The ancestor of the Arameans in the biblical tradition is considered to be the son of Shem Aram. They are first mentioned in the middle of the III millennium BC; in the XIV century BC nomadic tribes of the Arameans settled in the Syrian desert, penetrating from there to the middle Euphrates; at the turn of the XII-XI centuries BC, they flooded almost all of the Near East. In a number of places (e.g., east of the Jordan River) the Arameans became a settled population. By the beginning of the Common Era, Aramaic had become the main spoken language of Central Asia. The descendants of the Arameans are considered to be the modern Syrians, since Strabo calls the Syrians by the Greek name of the Arameans. The present-day Arameans- are mainly Christians of the Western Syrian rite (mainly Maronites). It is found in Lebanon, Syria, Turkey, and Israel.

Balts

The Balts (Baltic peoples) are a group of peoples speaking the Baltic languages. They originate from the cord-making culture, which was widespread in the Bronze Age in the vast territories of Central and Eastern Europe. They brought agriculture to Eastern Europe. Today's Baltic peoples include Latvians and Lithuanians. Both peoples belong to the so-called East Baltic peoples. The Western Baltic peoples, such as the Prussians, had already disappeared. Previously, in addition to the modern territories of Lithuania and Latvia, the Balts inhabited the territories of Belarus, Poland (Suvalkia, southern Prussia) and Russia (Kaliningrad region, part of Moscow, Kaluga, Smolensk, Bryansk and some nearby regions).

The Germans

The Germans (Lat. Germani cousins, Γερμανοί) a group of related tribes (numbering dozens of tribes), whose language belonged to the Indo-European language family and inhabited the territory of modern: Denmark, the southern coast of Norway and Sweden (usually this period of history is called "the Teutonic"). Originally "Germans"- was the name of the inhabitants of the forested mountains of Germany; then it was extended first by Caesar, and after generally by all the Romans to all the tribes of the Germanic peoples. Brockhaus and Efron's dictionary indicates that in the late 1st century CE, the Germanic peoples may have been divided by rivers into three groups. By the 5th century AD, Germanic tribes had settled the vast territory between the Rhine and the Vistula from west to east, the Danube in the south, and the Dnieper and Maeot Sea in the southeast. The ethnonym "Germans" is used to designate the peoples who spoke predominantly Germanic languages, in the period from the Bronze Age to the end of the Great Migration.
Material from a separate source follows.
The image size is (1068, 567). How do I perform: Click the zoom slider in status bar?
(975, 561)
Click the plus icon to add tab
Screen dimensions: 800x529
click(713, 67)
By the 7th century, after migrations, the ancient Germanic peoples had mixed with other peoples and formed many European nations.

The Greeks

The Greeks (Greek Έλληνες - Hellenes, pronounced as Hellenes) are a people formed in the extreme southeast of Europe in the first millennium BC. e., currently constitutes the main population of Greece and Cyprus. They speak Greek, which is part of the Greek subgroup of the Paleo-Balkan languages of the Indo-European language family.

The Huns

The Huns (Greek Ούννοι, lat. Hunni) are an ancient people who formed in the steppes of Eastern Europe in the 2nd-5th centuries, presumably on the basis of the Huns [6] who migrated from Central Asia with the participation of local Ugrians and Sarmatians. Their attack on the Black Sea Goths served as the impetus for the Great Migration of Peoples[7]. Mentions of the Huns are found both in the works of ancient authors (Ammianus Marcellinus, Priscus, Jordanes, etc.) and in the German epic (Song of the Nibelungs, Elder Edda). During the reign of Attila (434–453), the Hunnic unification, centered in Pannonia, reached its maximum expansion, defeating the kingdom of the Burgundians on the Rhine (435) and challenging the Roman Empire. After Attila's death in 453, the Hunnic Empire collapsed and the Huns were absorbed by new groups of nomads arriving from the east. Hungary claims Hunnic heritage

Scythians

Scythians (ancient Greek Σκύθης, Σκύθαι, self-name: Skolot) are an ancient nomadic Iranian-speaking people, which existed in the 8th century. BC e. - IV century n. e.. The Scythians did not have a written language, more than two hundred words are known from the Scythian language, as well as personal names, toponyms and glosses in ancient and cuneiform sources. Scythians in a broad sense are nomadic peoples in the territory from the Black Sea steppes (east of the Danube) to the territory of modern China (Xinjiang province), whose common cultural markers are an animal style in art, a set of weapons (a short sword “akinak”, a small composite bow with thin arrows), typical equipment for riding. Some of the Scythians lived in the steppe zone of the Northern Black Sea region from the Danube to the Don, called Scythia in ancient Greek sources. Many tribes and peoples were both in alliance with the Scythians and hostile to them. The Scythians are known from the writings of ancient authors (such as Herodotus, Hippocrates, Pliny the Elder.

Karns

Karns, lat. Carni, Greek Καρνίοι - a tribe that lived in the classical ancient period in the Eastern Alps, in the mountainous area separating Norik and Venice, then migrated further to the northeast. They are probably of Indo-European origin. From them come the names: the historical and geographical region of Carnia [English] (Italian: Carnia) in Italy, the mountains of the Carnic Alps, the Duchy of Carniola, the historical region of Carniola (Latin: Carnia, Italian: Carniola) in Slovenia, as well as the Duchy of Carinthia, land Carinthia in Austria. There is no general opinion about their ethnicity: some historians attribute them to the Gauls[1], some to the Adriatic Veneti, whose language was distantly related to. The earliest historical mention of the Karni dates back to 186 B.C.E., when about 50,000 Karni (armed men, women, and children) descended into the plains (where they had previously wintered) and founded the fortified settlement of Akilei on the hill. The Romans forced the Carni to retreat back into the mountains and destroyed their settlement. Publius Scipion Nazic, Gaius Flaminius, and Lucius Manlius Acidin founded a new defensive settlement on the northeastern border of the republic. The Roman settlement was named Aquileia after the name of the former settlement of the Carni.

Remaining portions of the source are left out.